Use a calculator like this one to estimate a loan’s monthly payment after graduation by plugging in an estimated loan balance and interest rate. For example, a $50,000 loan at 6 percent interest over a 10-year term will cost $555.10 per month after graduation.
The College Board also has a student loan comparison calculator that lets you compare the costs of both private and public loans that you may be thinking of taking out.
How do the numbers add up? Does the total amount borrowed and do the monthly payments seem manageable, or will they feel like a burden? If your student will be pinching pennies — or relying on you for support — to make the loan payments, then that pricier school may not be worth the cost.
- WHAT WILL YOUR LIVING COSTS ADD UP TO?
Tuition, books, and room and board are the predictable costs you can add up. What’s not as easy to predict: late night pizza runs, participating in campus life and how much plane tickets home will run.
Although financial aid packages will help account for some of these living costs, your child’s circumstances could mean their number is higher. For instance, if your child’s college of choice is across the country, travel may eat up more of their budget than they realize. If they go to school in a big city versus a small town, their day-to-day costs will be higher.

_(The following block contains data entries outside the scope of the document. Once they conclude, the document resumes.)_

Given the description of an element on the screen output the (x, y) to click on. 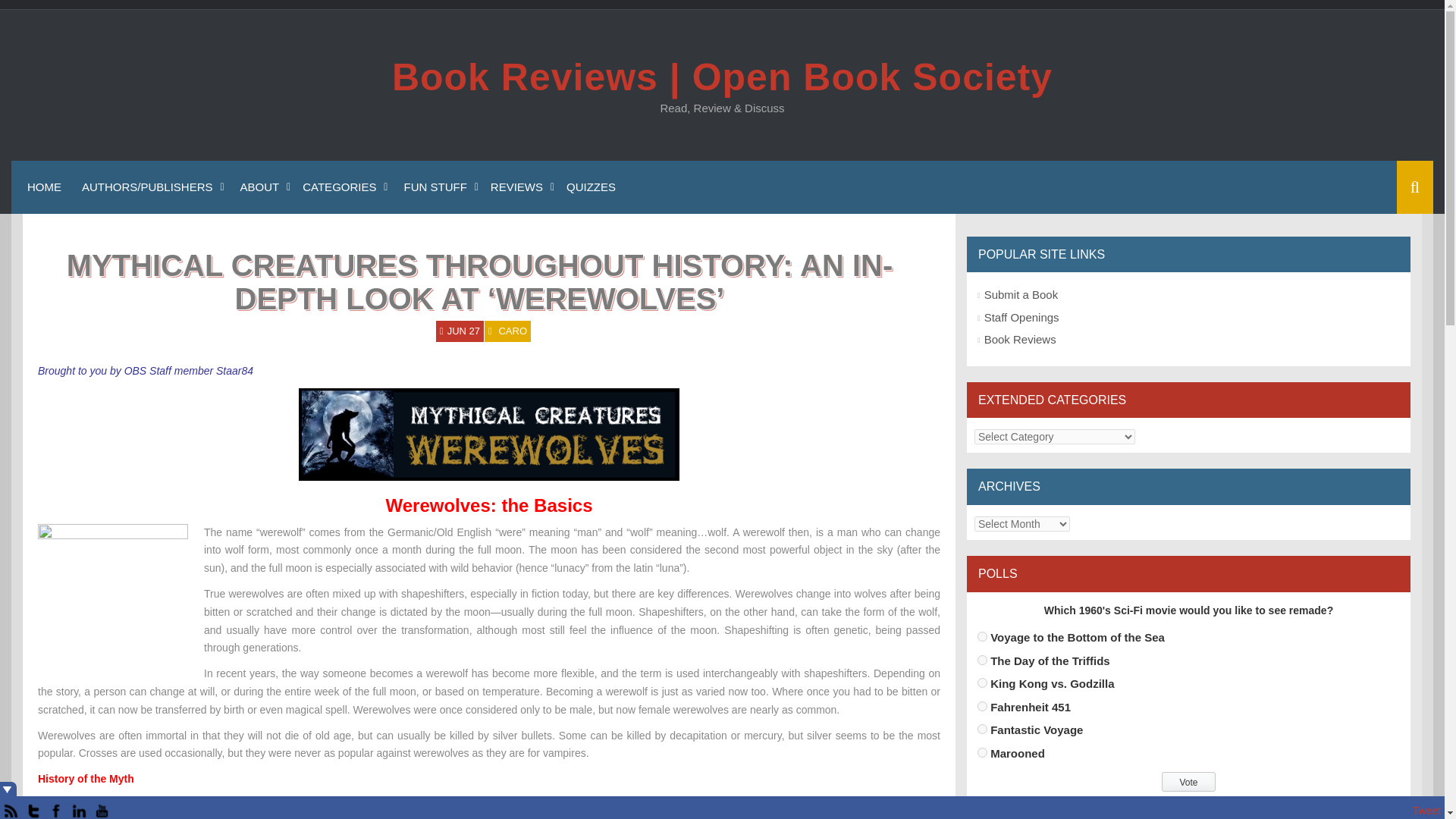
323 (981, 706)
HOME (41, 187)
324 (981, 728)
325 (981, 752)
View Results Of This Poll (1188, 806)
322 (981, 682)
320 (981, 636)
werewolf (112, 599)
werewolves (488, 434)
321 (981, 660)
   Vote    (1187, 781)
Given the description of an element on the screen output the (x, y) to click on. 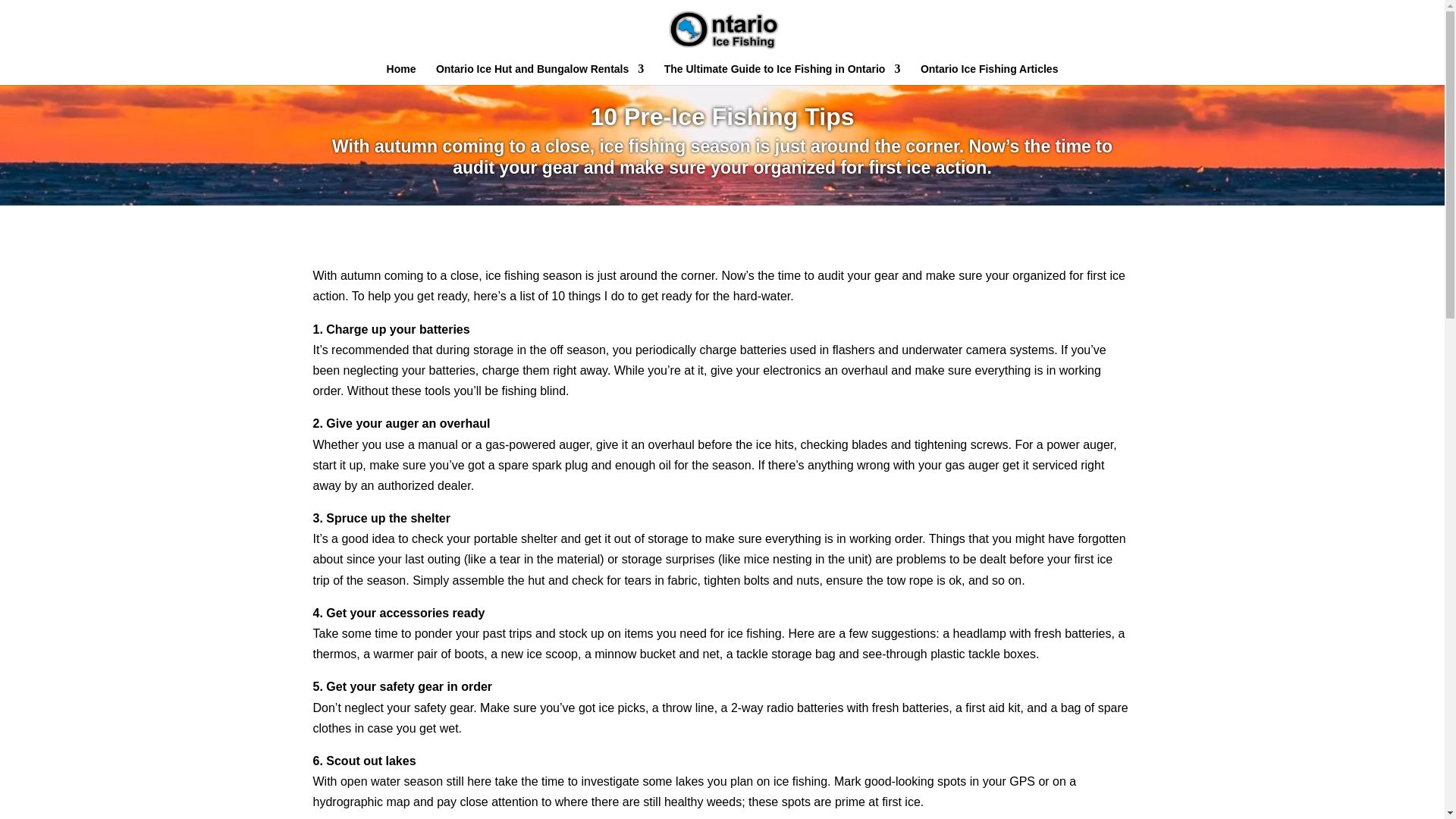
The Ultimate Guide to Ice Fishing in Ontario (782, 74)
Ontario Ice Fishing Articles (989, 74)
Ontario Ice Hut and Bungalow Rentals (539, 74)
Home (401, 74)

How will your student help cover these? With a campus job? Summer savings? It’s important to figure out what type of budget your student can realistically adhere to depending on what their sources of income will be.
HELPING YOUR CHILD MAKE THE RIGHT CHOICE
If you and your student are concerned about the financial impact of the schools you’re interested in, then a compromise may be in order. That might include choosing a school that’s closer to home or going to a local community college first before transferring to the bigger university to finish their degree. Or, if your student really has their heart set on someplace specific, then it’s important to talk through early what all your child’s income and financial aid options are along with a budget to keep their costs manageable.
Ultimately, finding the right college is about more than just money. But knowing you’re asking the right financial questions first can help you and your child feel more confident that you’re setting them up for future success.